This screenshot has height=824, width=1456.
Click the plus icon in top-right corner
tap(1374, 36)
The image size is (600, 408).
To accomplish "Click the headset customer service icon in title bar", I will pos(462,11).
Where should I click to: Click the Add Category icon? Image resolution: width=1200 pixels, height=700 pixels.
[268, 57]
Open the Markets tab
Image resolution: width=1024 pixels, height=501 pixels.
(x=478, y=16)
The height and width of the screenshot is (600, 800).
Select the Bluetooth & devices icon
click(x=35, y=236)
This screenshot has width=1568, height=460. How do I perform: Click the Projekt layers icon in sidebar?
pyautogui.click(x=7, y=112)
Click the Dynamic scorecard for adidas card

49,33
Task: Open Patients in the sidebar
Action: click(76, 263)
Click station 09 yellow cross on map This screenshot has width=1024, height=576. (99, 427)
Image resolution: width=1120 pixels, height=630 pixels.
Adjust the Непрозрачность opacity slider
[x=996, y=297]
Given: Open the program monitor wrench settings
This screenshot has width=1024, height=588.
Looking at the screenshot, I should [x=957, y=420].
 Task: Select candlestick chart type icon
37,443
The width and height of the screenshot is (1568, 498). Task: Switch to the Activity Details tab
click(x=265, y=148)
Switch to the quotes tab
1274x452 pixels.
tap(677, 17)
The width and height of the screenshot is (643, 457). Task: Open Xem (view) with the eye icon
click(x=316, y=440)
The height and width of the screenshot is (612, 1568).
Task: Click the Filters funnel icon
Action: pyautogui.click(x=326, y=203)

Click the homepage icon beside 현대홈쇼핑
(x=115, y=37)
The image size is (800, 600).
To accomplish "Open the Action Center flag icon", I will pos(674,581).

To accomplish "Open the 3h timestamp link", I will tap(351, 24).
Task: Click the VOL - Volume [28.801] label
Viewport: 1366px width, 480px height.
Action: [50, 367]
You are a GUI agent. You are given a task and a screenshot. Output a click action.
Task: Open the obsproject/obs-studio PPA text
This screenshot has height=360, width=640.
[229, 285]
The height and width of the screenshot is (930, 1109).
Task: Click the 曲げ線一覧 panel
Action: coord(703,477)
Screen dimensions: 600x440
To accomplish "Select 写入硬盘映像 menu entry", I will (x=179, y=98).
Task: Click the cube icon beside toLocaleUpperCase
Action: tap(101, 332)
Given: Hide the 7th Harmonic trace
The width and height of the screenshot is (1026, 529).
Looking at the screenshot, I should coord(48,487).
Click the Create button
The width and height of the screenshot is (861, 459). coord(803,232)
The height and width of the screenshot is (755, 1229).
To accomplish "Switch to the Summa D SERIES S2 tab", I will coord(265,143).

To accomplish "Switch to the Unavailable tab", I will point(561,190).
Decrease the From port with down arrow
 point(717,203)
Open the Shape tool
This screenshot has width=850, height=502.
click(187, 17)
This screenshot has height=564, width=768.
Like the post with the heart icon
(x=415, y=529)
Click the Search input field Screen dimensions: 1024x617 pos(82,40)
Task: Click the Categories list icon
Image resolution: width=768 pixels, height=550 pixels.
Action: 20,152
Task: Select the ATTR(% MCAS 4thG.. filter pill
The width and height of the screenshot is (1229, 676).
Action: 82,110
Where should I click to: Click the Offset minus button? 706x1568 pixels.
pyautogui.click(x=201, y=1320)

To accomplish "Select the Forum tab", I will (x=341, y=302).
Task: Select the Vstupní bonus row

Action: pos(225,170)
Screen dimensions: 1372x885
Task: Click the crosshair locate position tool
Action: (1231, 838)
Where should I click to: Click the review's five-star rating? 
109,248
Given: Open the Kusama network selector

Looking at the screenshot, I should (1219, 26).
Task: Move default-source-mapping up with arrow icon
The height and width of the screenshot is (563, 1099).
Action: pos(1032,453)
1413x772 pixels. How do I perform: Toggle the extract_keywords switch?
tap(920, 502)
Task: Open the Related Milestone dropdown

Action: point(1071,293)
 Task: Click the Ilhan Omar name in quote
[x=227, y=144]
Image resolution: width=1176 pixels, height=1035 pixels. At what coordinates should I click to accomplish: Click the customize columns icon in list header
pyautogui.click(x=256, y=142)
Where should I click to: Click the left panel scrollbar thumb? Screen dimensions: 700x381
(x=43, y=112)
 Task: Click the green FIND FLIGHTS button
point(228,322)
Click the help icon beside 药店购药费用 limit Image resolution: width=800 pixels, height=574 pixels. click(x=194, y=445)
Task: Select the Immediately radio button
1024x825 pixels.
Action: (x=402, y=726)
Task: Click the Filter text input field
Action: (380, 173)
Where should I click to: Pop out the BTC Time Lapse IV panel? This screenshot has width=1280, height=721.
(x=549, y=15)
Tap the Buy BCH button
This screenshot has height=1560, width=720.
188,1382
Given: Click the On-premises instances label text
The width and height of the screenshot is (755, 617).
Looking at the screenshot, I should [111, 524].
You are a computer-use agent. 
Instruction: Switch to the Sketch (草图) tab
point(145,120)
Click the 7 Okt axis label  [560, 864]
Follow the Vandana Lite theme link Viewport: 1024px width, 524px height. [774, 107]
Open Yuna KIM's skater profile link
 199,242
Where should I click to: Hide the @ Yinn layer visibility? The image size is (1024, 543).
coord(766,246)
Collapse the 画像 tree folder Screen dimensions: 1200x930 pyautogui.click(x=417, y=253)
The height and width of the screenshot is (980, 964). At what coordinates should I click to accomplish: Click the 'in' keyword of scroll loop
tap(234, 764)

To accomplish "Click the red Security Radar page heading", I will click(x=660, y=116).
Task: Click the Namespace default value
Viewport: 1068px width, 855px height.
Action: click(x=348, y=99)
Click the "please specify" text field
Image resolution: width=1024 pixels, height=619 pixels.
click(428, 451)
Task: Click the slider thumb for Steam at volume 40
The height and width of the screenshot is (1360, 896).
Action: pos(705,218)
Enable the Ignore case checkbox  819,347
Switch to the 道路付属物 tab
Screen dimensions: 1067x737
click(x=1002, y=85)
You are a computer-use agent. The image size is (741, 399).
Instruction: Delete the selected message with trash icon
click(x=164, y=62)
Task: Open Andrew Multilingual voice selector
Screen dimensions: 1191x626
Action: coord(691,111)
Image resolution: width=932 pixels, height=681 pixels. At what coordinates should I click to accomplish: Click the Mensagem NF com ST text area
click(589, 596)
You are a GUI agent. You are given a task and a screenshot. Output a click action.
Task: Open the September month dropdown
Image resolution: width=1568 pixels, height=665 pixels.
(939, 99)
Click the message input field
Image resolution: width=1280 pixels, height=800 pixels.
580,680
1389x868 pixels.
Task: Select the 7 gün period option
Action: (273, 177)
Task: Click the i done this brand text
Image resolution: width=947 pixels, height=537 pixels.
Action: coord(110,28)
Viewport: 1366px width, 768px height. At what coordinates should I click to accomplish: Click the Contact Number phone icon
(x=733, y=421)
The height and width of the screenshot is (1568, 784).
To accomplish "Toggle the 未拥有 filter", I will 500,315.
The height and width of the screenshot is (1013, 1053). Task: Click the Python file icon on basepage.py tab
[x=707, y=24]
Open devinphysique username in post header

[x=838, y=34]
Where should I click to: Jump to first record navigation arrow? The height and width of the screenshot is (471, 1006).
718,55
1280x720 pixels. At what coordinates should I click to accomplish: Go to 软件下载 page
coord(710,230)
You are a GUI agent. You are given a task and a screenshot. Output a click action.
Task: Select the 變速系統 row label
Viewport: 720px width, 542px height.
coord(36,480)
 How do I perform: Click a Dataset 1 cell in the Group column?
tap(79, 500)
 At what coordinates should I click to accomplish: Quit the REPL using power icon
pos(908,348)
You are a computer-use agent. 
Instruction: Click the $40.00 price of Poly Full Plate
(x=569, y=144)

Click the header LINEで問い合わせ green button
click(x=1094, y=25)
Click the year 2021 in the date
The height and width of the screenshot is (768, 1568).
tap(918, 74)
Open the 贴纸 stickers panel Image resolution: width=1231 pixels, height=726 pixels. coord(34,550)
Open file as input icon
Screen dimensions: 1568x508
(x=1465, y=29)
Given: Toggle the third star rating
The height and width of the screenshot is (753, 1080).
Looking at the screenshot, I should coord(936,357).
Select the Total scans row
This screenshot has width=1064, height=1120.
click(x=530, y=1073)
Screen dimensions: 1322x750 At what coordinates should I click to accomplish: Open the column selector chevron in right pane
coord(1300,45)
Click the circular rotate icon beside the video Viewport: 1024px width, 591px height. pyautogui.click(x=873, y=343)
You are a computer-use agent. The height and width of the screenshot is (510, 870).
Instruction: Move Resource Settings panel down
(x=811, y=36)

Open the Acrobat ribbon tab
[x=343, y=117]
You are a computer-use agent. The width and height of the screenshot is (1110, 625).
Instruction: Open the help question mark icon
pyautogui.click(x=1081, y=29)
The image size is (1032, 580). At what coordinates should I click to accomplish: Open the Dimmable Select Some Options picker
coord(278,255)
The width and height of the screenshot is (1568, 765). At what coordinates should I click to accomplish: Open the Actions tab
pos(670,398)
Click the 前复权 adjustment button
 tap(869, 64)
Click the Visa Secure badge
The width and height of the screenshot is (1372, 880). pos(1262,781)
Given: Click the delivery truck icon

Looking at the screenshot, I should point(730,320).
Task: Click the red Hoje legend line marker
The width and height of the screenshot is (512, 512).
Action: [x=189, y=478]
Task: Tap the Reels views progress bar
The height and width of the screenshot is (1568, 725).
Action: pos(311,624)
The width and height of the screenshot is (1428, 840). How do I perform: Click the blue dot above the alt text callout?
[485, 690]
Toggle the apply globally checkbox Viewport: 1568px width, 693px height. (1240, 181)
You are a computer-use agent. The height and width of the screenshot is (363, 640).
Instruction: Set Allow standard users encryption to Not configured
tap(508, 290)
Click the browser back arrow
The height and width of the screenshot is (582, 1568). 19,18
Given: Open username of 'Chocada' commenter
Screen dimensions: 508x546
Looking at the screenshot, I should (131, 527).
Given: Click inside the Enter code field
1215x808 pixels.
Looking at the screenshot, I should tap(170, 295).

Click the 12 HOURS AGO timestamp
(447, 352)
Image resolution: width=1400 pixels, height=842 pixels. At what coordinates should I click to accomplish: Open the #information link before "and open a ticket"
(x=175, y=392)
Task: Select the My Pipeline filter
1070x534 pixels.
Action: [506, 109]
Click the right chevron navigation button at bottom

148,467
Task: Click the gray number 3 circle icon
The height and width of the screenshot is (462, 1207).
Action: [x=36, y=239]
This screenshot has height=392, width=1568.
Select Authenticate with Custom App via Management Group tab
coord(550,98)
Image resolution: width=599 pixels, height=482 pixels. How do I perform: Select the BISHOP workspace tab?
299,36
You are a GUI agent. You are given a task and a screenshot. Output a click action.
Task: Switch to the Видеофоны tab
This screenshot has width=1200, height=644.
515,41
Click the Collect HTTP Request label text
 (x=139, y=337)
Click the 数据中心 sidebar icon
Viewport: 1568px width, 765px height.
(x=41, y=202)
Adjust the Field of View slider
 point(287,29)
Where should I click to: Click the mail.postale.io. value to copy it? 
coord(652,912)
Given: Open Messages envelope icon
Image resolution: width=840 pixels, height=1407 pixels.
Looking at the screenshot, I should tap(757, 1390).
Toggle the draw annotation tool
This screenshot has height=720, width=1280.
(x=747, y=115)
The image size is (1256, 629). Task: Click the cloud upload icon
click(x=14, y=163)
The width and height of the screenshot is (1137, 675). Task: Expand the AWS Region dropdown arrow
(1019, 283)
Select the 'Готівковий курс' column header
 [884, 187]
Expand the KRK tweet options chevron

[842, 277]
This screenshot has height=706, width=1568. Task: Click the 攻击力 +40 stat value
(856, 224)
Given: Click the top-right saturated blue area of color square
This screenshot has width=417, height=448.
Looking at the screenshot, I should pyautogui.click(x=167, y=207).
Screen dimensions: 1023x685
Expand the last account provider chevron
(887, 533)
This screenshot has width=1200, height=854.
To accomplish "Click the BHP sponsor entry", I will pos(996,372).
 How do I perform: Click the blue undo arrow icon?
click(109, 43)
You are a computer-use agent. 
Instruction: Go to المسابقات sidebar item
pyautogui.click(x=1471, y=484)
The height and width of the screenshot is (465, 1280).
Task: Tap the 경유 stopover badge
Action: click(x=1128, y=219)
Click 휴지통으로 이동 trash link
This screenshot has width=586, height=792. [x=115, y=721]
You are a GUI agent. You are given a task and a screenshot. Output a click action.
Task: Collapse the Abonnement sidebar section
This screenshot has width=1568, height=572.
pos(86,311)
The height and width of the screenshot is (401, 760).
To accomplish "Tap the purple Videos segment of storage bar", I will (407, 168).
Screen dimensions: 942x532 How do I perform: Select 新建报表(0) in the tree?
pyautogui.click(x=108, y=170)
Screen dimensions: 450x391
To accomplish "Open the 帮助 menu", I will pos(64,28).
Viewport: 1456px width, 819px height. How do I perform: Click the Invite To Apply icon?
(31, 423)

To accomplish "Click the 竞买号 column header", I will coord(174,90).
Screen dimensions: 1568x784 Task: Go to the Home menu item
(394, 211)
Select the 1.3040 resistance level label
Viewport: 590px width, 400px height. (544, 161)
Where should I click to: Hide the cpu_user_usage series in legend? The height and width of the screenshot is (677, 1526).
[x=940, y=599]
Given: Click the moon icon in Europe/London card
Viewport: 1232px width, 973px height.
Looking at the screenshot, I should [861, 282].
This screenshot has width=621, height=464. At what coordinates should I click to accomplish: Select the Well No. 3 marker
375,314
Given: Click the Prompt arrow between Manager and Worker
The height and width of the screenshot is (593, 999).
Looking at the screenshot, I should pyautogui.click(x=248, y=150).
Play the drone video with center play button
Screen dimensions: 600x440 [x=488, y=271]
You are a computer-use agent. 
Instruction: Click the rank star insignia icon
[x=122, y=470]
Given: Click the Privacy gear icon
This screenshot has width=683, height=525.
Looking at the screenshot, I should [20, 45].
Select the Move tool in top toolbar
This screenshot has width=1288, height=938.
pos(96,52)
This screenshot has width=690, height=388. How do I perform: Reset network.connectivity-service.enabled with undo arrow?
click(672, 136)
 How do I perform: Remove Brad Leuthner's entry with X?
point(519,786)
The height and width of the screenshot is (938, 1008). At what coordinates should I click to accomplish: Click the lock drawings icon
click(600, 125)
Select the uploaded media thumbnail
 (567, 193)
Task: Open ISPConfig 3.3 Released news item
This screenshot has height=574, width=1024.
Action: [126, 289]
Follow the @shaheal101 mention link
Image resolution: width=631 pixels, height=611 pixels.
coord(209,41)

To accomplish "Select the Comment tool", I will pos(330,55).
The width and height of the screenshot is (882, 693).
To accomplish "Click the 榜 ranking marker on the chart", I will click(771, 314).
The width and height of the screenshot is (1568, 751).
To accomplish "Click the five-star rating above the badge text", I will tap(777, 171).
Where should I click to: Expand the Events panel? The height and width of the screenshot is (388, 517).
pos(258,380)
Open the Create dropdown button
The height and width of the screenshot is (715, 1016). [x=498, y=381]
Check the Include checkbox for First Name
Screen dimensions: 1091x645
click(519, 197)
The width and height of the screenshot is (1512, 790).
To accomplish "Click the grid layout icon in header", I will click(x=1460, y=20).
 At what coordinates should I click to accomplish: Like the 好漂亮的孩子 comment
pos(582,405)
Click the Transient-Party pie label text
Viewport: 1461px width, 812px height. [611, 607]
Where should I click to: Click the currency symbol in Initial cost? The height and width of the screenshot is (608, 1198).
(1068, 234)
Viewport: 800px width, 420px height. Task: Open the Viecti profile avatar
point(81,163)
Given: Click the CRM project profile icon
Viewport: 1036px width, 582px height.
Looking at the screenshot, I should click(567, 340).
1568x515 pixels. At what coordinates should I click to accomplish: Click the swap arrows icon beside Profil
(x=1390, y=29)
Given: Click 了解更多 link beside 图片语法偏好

□ □ □ □

TASK OBJECTIVE
Starting at the line above that contains "You are a computer-use agent. The image", repeat each line exactly up to and including the line that contains "Task: Open the September month dropdown", and stop there.

ANSWER BELOW
You are a computer-use agent. The image size is (741, 399).
Instruction: Delete the selected message with trash icon
click(x=164, y=62)
Task: Open Andrew Multilingual voice selector
Screen dimensions: 1191x626
Action: coord(691,111)
Image resolution: width=932 pixels, height=681 pixels. At what coordinates should I click to accomplish: Click the Mensagem NF com ST text area
click(589, 596)
You are a GUI agent. You are given a task and a screenshot. Output a click action.
Task: Open the September month dropdown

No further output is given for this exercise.